Wenn wir heute nun zum Ausgangspunkt dieser Doppelausstellung von Almut und Ludwig Quaas blicken, so kommen wir zu einem echten Freiburg-Thema: Ab März 2011 und dann über mehrere Monate hinweg fotografierte Almut Quaas die Universitätsbibliothek während des immer weiter fortschreitenden Abrisses. Mehrmals wöchentlich war sie vor Ort und beobachtete mit der Kamera, wie sich die Bagger in den Beton fraßen. Die Assoziation an Dinosaurierschnauzen lag nahe, und so entstand neben den Fotografien auch ein 5-minütiger Film, der den Titel „Die Beißer“ trägt. Hier sieht man in bewegten aber menschenleeren Bildern, wie sich die Bagger von mehreren Seiten in den Gebäuderest hineinbissen. Einige Motive aus dem Film finden Sie in den Fotografien wieder, etwa die drei dicken, herabhängenden Betonbrocken, die nur noch von Armierungsdrähten gehalten, scheinbar schwerelos im Raum schweben und eine fast tänzerische Bewegung vollführen (EG, Nr. 29). Hier offenbart sich ein Aspekt, der sich interessanterweise auch immer wieder in den Gemälden von Almut Quaas abbildet: Nämlich ihr Interesse an surrealen Verwandlungen, an Metamorphosen und ihre Auseinandersetzung mit Themen wie Zeit, Bewegung und Vergänglichkeit.
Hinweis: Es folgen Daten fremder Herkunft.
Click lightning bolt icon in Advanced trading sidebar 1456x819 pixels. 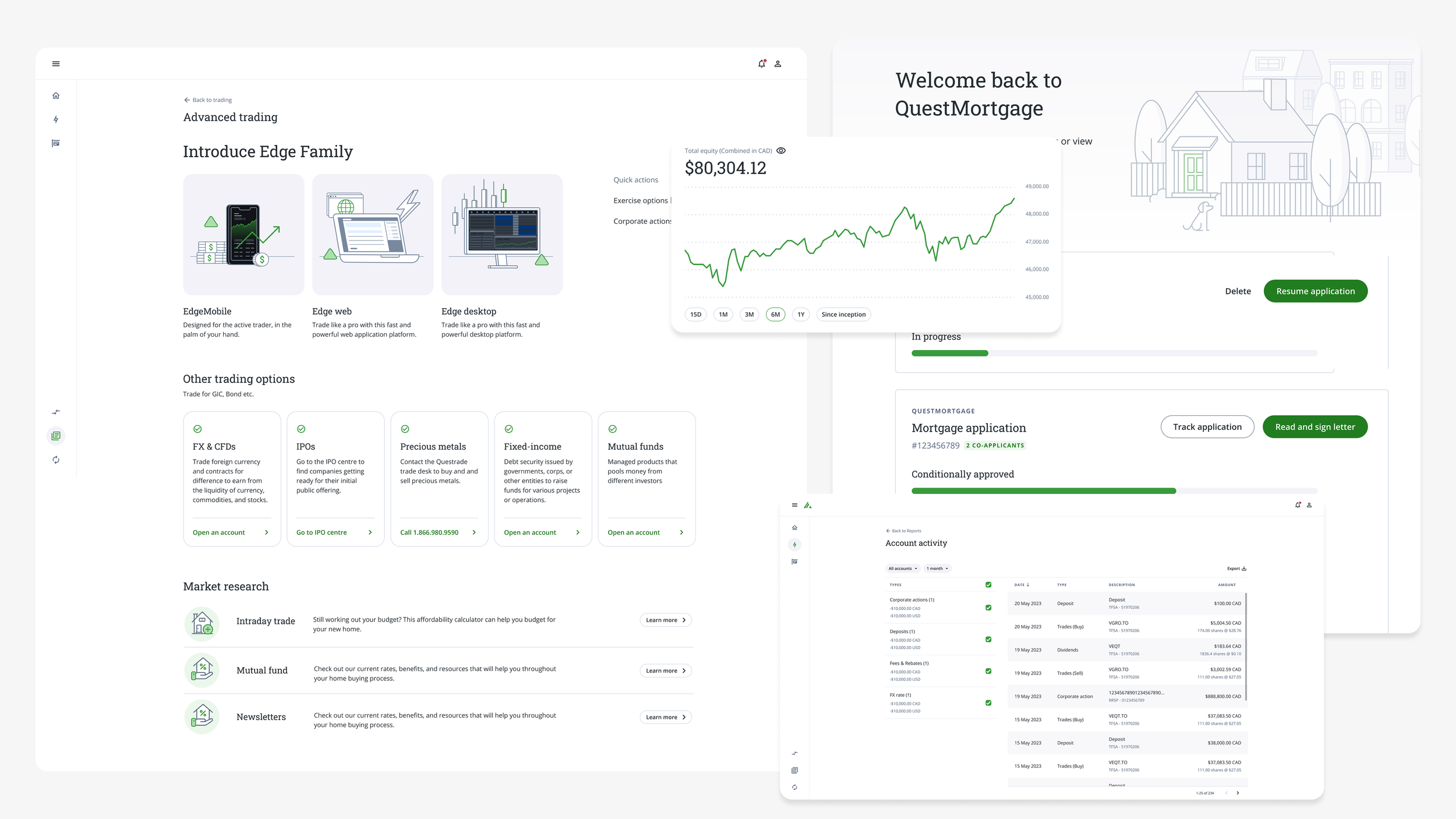tap(56, 119)
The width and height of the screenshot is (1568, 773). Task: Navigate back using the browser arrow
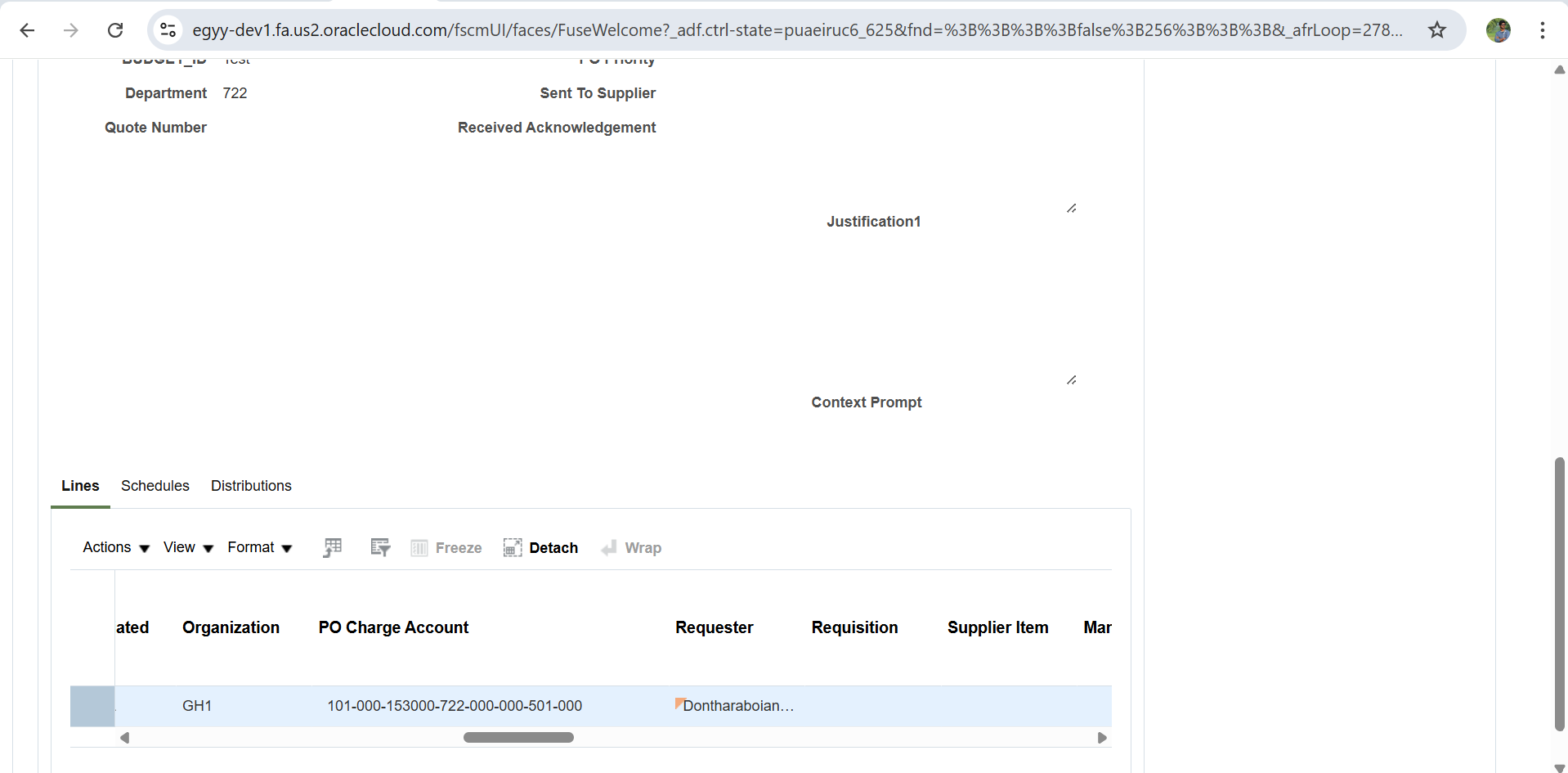click(x=27, y=29)
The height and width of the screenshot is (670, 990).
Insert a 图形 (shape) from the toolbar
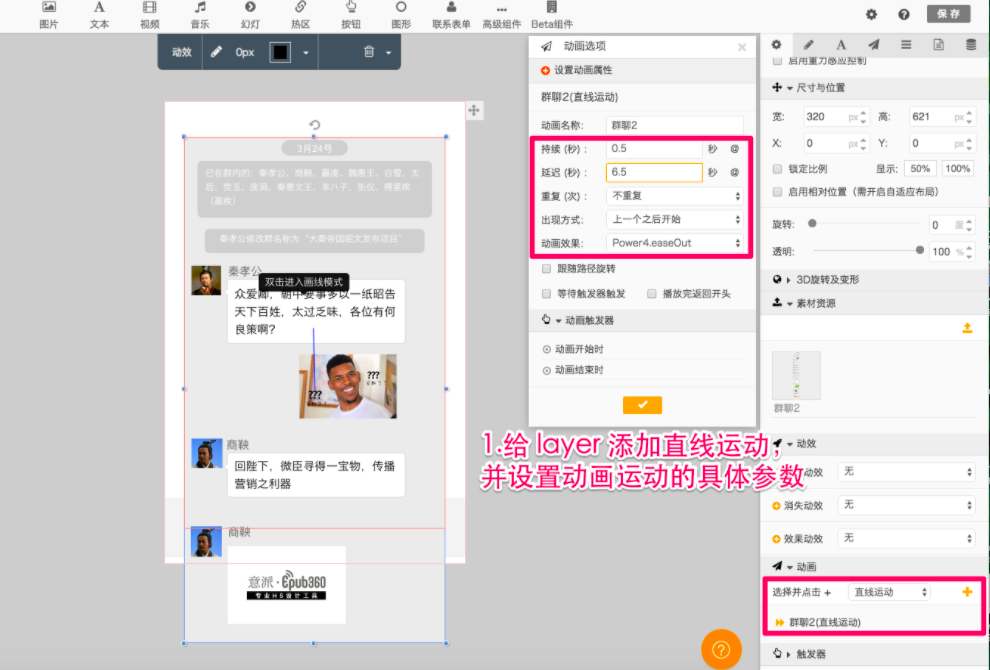401,14
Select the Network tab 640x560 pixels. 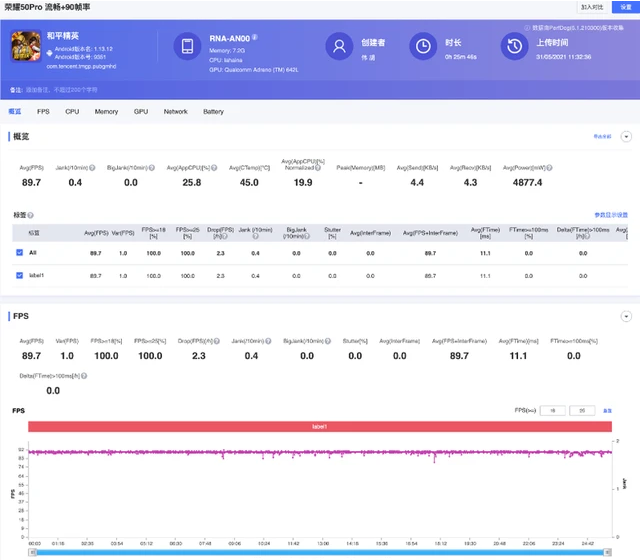[x=175, y=111]
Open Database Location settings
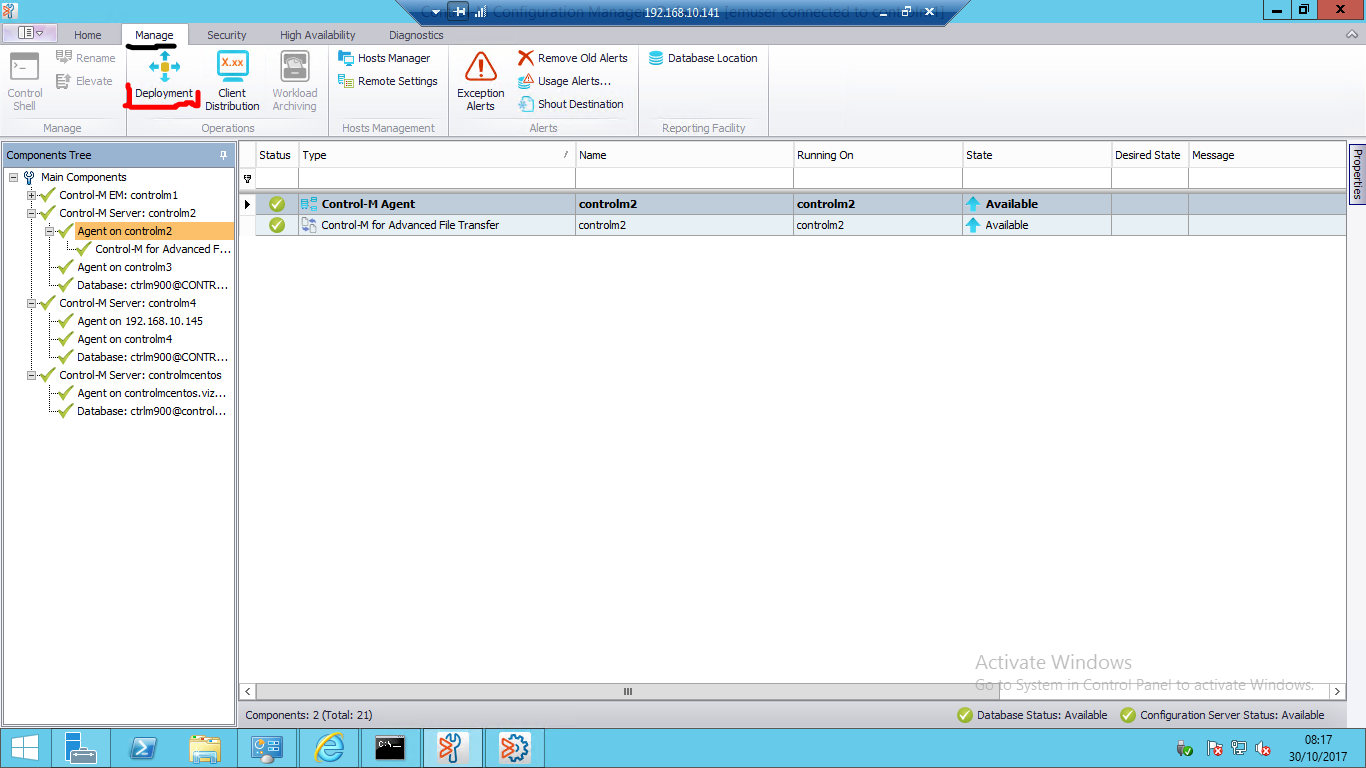 point(703,58)
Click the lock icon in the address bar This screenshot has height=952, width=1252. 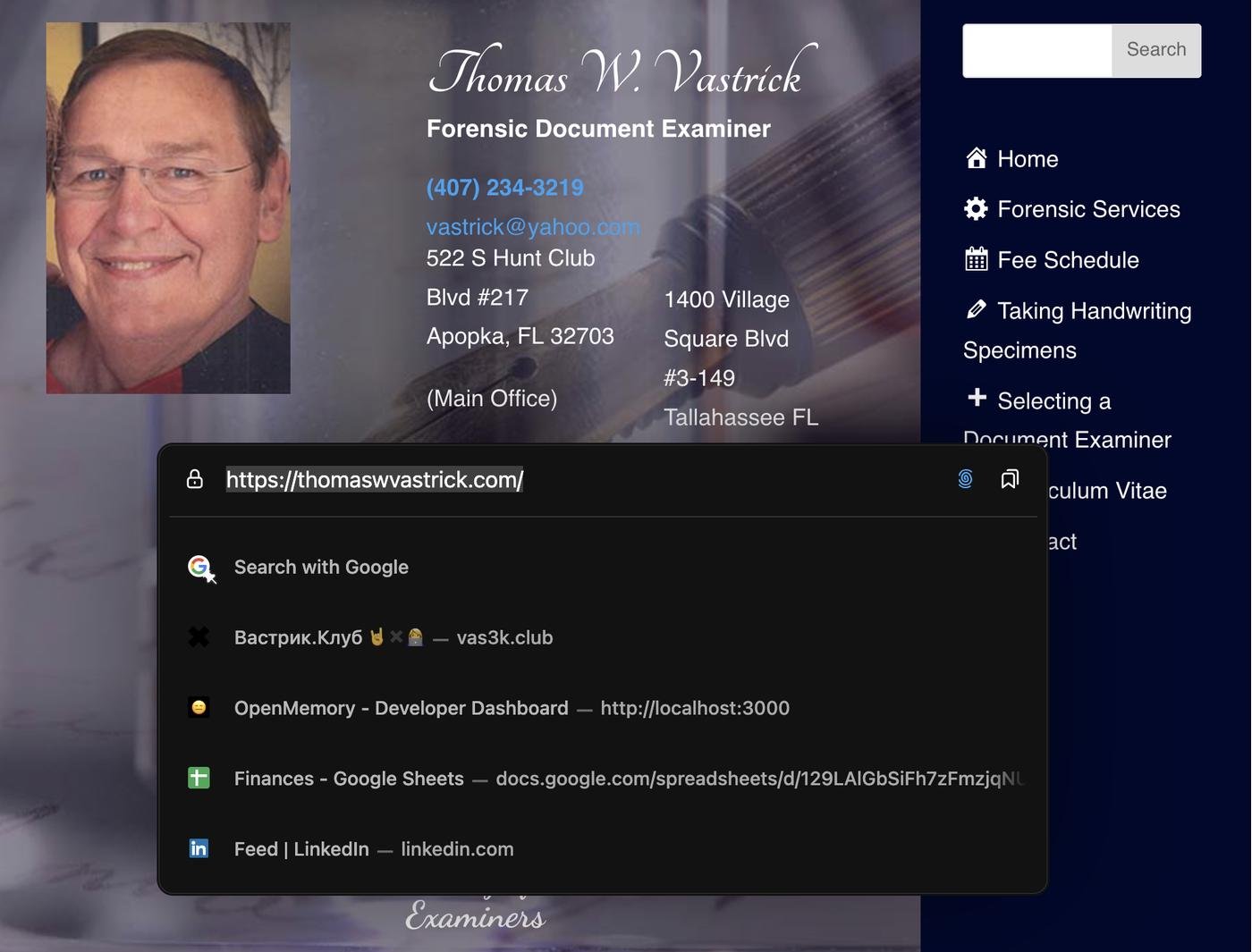pyautogui.click(x=194, y=479)
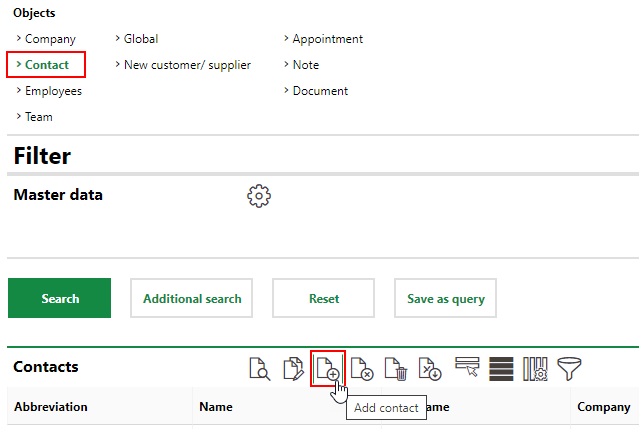The image size is (639, 429).
Task: Click the Reset button
Action: click(x=323, y=298)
Noch eines strahlen Film und Fotografien überzeugend aus – nämlich die Freude am Abriss dieser Bausünde der späten 70er Jahre. Nur 33 Jahre hatte das Gebäude, dem seinerzeit das wunderbare alte Rotteckgymnasium weichen musste, Bestand. Und wer als Student einmal mitten im Sommer frierend im Lesesaal der UB gesessen hat, der kann diese Freude sehr gut nachvollziehen.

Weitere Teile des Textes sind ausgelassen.